Rick Warren begins the book with speaking of the battle of the mind. We face a war for our minds each and every day. There is so much trying to grab our attention and get us thinking about it that for us to truly begin thinking in a Christian way, it will take effort on our part. Albert Mohler follows with speaking on the way the world thinks and how the natural mind is at work within all of us because of the fall of man. R.C. Sproul then moves us on to thinking about the Bible because it is what actually gives answers to life's biggest questions. Thabiti Anyabwile speaks on Islam and Muslims and how our thinking has affected our reaction or thoughts towards these people. Francis Chan then gives a great challenge to think about whether or not we truly love God and love others. John Piper concludes the book with a challenge on how thinking is what will actually help lead us more fully into experiencing true and lasting joy.

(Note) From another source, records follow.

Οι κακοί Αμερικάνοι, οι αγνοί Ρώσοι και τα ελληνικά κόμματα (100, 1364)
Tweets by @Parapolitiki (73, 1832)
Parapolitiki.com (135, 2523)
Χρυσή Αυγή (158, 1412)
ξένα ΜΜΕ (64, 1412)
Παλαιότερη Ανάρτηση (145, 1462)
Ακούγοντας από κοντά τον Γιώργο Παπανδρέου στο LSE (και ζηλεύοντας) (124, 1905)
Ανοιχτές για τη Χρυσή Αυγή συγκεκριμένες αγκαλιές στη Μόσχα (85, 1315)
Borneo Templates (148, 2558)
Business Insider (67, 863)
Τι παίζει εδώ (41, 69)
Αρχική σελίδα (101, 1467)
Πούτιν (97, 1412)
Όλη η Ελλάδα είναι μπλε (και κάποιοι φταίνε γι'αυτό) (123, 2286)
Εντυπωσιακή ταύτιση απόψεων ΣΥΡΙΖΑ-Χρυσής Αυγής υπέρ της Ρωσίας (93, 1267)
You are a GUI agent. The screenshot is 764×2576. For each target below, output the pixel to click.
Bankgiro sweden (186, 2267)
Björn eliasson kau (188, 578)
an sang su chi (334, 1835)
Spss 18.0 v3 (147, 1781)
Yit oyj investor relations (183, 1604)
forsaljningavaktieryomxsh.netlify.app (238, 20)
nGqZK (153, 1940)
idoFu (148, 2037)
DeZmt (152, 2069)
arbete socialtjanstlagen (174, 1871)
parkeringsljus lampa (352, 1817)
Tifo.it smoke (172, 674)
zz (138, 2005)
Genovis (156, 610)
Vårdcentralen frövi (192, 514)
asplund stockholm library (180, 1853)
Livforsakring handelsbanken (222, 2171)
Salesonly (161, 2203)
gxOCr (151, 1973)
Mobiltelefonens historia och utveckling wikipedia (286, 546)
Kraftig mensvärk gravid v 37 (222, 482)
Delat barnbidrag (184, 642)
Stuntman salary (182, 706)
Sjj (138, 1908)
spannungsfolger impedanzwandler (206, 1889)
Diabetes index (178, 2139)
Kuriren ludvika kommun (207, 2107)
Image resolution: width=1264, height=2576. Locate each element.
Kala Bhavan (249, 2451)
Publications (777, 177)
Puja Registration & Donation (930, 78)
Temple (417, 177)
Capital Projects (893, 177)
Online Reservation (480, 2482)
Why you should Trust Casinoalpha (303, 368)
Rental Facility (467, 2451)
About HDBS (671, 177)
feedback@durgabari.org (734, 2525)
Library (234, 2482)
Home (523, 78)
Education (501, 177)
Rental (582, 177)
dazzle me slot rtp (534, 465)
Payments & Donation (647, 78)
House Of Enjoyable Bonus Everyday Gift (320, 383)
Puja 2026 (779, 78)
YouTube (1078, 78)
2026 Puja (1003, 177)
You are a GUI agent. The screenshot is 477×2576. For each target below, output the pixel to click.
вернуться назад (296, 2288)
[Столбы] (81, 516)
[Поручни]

Over all, this book is a great read for any Christian who wants to be challenged. And yet what this book will lead you to is actually begin thinking, and even thinking about thinking. That is what it did to me. After reading many portions of this book, I would find myself sitting and actually just thinking. Our minds are powerful things and as one famous quote states, a "horrible thing to waste." For the Christian, this is extremely important because the greatest commandment says we are to love with ALL. If we are to love with ALL our mind, it must cause us to think and to think deeply. Not to become more knowledgeable and prideful because of our knowledge, but to think because thinking leads to loving which leads to doing; and that is what the Christian life is all about. So go ahead and pick this book up and read it. You will find yourself challenged and glad that you did pick it up.
I received a complimentary copy of this book from Crossway in exchange for this review.